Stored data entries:

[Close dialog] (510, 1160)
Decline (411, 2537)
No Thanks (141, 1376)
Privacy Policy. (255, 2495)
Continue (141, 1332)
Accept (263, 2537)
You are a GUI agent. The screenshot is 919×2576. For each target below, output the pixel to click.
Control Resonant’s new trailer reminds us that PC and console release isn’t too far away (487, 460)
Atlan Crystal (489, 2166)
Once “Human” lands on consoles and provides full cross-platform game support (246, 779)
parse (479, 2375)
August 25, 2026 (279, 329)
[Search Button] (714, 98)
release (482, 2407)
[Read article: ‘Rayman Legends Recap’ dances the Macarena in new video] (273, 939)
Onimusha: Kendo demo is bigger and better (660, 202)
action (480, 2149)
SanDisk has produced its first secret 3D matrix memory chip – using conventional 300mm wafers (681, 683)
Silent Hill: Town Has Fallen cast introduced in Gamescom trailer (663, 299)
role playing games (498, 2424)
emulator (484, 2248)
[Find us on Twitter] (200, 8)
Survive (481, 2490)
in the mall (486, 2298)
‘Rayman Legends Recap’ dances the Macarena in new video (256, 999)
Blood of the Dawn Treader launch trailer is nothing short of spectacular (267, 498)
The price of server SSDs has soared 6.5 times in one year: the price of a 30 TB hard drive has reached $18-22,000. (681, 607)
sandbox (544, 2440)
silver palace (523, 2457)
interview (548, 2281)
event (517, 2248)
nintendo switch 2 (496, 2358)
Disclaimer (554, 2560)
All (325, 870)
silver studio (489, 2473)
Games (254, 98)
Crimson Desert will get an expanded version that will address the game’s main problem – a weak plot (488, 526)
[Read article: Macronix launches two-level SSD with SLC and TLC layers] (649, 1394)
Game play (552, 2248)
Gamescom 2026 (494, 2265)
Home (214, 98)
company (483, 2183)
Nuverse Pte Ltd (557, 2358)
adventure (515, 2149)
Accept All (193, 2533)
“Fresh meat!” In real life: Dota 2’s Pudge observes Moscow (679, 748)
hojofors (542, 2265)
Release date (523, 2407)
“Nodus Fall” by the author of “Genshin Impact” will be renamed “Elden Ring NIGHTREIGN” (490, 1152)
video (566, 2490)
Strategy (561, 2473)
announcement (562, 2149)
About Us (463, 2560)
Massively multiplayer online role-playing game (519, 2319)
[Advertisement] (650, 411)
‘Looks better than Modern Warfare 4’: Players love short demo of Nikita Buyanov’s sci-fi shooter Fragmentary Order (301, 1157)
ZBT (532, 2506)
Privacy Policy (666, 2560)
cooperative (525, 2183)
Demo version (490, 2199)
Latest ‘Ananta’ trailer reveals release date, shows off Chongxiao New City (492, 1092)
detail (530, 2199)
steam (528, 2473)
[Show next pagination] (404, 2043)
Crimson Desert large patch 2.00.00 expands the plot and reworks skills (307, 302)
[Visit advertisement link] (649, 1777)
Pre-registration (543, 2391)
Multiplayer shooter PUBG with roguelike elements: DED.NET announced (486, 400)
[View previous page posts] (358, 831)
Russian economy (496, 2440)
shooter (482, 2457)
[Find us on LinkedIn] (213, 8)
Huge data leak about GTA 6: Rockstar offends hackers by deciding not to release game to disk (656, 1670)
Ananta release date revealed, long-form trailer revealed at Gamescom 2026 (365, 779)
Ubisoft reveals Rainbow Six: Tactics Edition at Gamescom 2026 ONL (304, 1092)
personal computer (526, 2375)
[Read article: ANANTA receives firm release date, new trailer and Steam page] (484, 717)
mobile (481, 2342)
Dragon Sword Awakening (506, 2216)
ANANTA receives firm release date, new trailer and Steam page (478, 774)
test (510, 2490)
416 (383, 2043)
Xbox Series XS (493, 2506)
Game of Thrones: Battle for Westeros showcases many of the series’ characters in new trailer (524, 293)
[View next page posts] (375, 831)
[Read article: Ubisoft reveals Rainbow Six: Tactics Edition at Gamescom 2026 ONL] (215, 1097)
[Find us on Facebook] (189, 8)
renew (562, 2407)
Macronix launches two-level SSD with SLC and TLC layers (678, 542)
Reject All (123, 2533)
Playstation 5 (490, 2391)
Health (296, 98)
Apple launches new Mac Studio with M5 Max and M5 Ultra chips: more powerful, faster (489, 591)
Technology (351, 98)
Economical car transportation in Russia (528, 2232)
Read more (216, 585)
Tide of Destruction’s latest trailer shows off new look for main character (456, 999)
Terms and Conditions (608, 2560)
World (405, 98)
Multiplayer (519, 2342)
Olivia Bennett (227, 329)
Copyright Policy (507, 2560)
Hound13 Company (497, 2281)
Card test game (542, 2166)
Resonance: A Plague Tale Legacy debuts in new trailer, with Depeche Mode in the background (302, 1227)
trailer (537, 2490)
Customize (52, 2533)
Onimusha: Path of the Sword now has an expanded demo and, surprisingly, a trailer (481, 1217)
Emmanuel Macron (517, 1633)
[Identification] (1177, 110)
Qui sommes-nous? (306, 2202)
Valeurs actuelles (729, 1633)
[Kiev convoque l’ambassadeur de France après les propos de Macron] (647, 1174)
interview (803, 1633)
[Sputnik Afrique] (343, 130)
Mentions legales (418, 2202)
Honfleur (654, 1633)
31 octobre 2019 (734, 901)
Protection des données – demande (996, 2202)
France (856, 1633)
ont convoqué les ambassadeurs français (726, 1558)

→ Problem to solve:
Transcribe each line of the data above, unaltered, from the one where "Economical car transportation" appears to the one where "Resonance: A Plague" appears, inclusive of both.

→ Response below:
Economical car transportation in Russia (528, 2232)
Read more (216, 585)
Tide of Destruction’s latest trailer shows off new look for main character (456, 999)
Terms and Conditions (608, 2560)
World (405, 98)
Multiplayer (519, 2342)
Olivia Bennett (227, 329)
Copyright Policy (507, 2560)
Hound13 Company (497, 2281)
Card test game (542, 2166)
Resonance: A Plague Tale Legacy debuts in new trailer, with Depeche Mode in the background (302, 1227)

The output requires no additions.